La parole est à M. Haenel.
M. Hubert Haenel.
Cet amendement va dans le même sens que le précédent. Nous traduisons les
interrogations de nombreux maires formulées au sein de l'Association des maires
de France.
Nous proposons de limiter la durée de l'instruction en fixant un terme à la
possibilité d'invoquer des moyens nouveaux. En effet, dans le souci d'accélérer
la procédure, il semble nécessaire de permettre au contentieux de se nouer
complètement à l'issue d'une décision en référé.
L'objet de l'amendement proposé est de diminuer la période de l'instruction en
interdisant au requérant de « conserver » de façon tactique un moyen fort dans
le but de prolonger l'instance.
M. le président.
Quel est l'avis de la commission ?
M. René Garrec,
rapporteur. Défavorable.
M. le président.
Quel est l'avis du Gouvernement ?
Mme Elisabeth Guigou,
garde des sceaux. Le Gouvernement est également défavorable à cet
amendement. Nous comprenons les préoccupations de M. Haenel, mais ces
dispositions posent des problèmes, notamment au regard de la convention
européenne des droits de l'homme.
M. le président.
L'amendement est-il maintenu, monsieur Haenel ?
M. Hubert Haenel.
Il s'agit non pas de mes préoccupations, mais de celles de certains maires qui
ne comprennent pas toujours la jurisprudence complexe des juridictions
administratives. Toutefois, je retire cet amendement.
M. le président.
L'amendement n° 21 rectifié est retiré.
Par amendement n° 2, M. Garrec, au nom de la commission, propose de rédiger
ainsi le second alinéa de l'article 3 :
« Lorsque la suspension est prononcée, il est statué sur la requête en
annulation de la décision dans le délai d'un an. A défaut, la suspension prend
fin au plus tard à l'issue de ce délai. »
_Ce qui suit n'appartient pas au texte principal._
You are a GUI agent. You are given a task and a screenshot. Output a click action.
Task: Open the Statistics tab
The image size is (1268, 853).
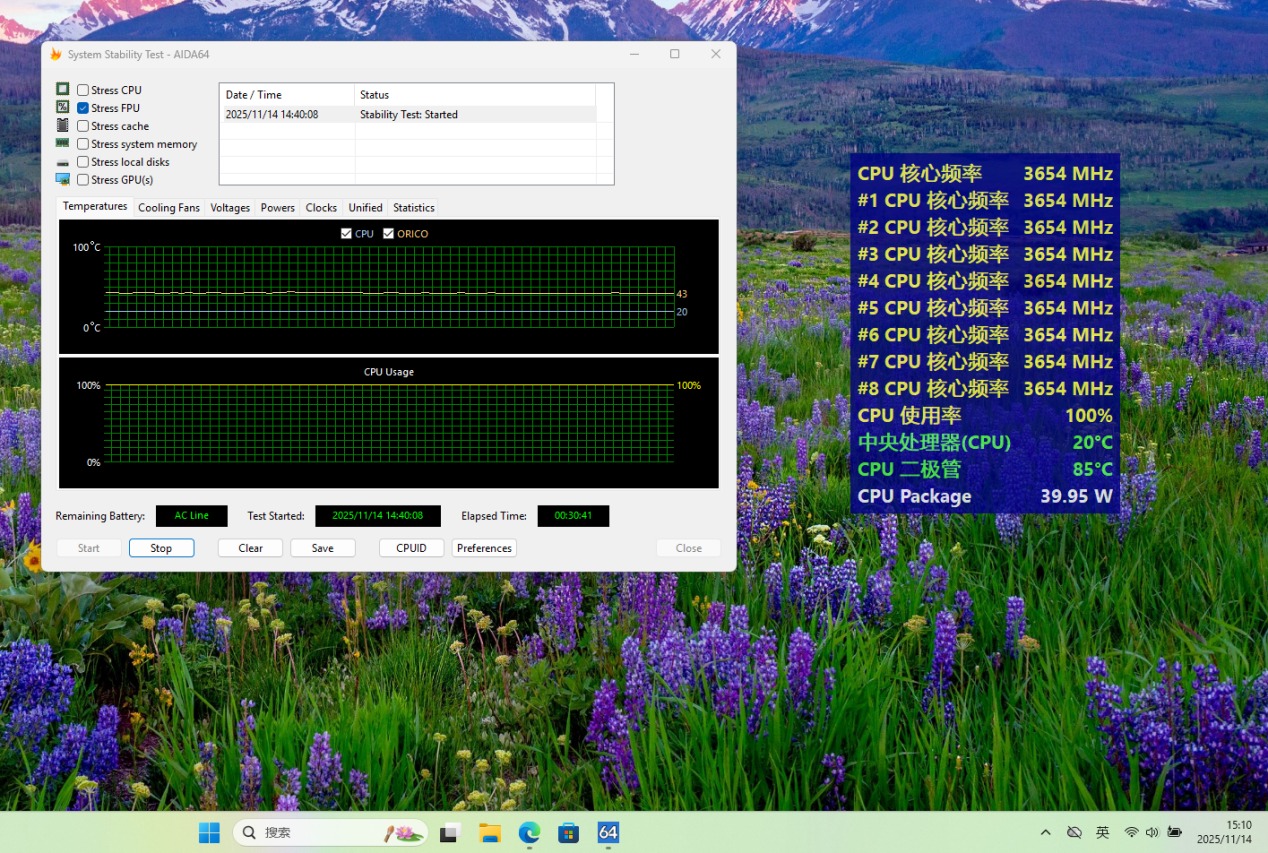click(414, 207)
La parole est à M. le rapporteur.
M. René Garrec,
rapporteur. S'agissant d'un assouplissement notable des conditions
d'octroi de sursis à exécution, la commission a pensé qu'il fallait limiter les
effets de la suspension dans le temps. Cela concerne également les
collectivités locales. Elle propose donc d'impartir au juge un délai d'un an
pour statuer au fond.
M. le président.
Quel est l'avis du Gouvernement ?
Mme Elisabeth Guigou,
garde des sceaux. Le Gouvernement est défavorable à cet amendement.
M. le président.
Je vais mettre aux voix l'amendement n° 2.
M. Robert Bret.
Je demande la parole pour explication de vote.
M. le président.
La parole est à M. Bret.
M. Robert Bret.
L'amendement que nous propose la commission des lois est intéressant. Il vise
à limiter le délai de suspension à un an, ce qui conditionne aussi à un délai
d'une année la décision au fond.
L'une des critiques majeures de la majorité sénatoriale est que ce texte ne
permettra sûrement pas de « remédier à la lenteur du juge au fond ».
En instaurant une limite maximum de jugement, vous entendez rétablir des
délais raisonnables. Cependant, la méthode que vous employez ne me semble pas
la bonne. Ce n'est pas en imposant des mesures de compétitivité aux tribunaux
administratifs sans leur donner les moyens de les réaliser que vous obtiendrez
des résultats intéressants en termes de réduction des délais de jugement
répondant à une bonne administration de la justice. Cette proposition, non
assortie de moyens, conduira à un blocage sans précédent des juridictions
administratives. Ce dont ont besoin les juridictions administratives, ce sont
des moyens, notamment humains ; il faut recruter des magistrats, je l'ai dit
dans la discussion générale.
Pour toutes ces raisons, nous nous abstiendrons sur cet amendement.
M. le président.
Personne ne demande plus la parole ?...
Je mets aux voix l'amendement n° 2, repoussé par le Gouvernement.
(L'amendement est adopté.)
M. le président.
Personne ne demande la parole ?...
Je mets aux voix l'article 3, ainsi modifié.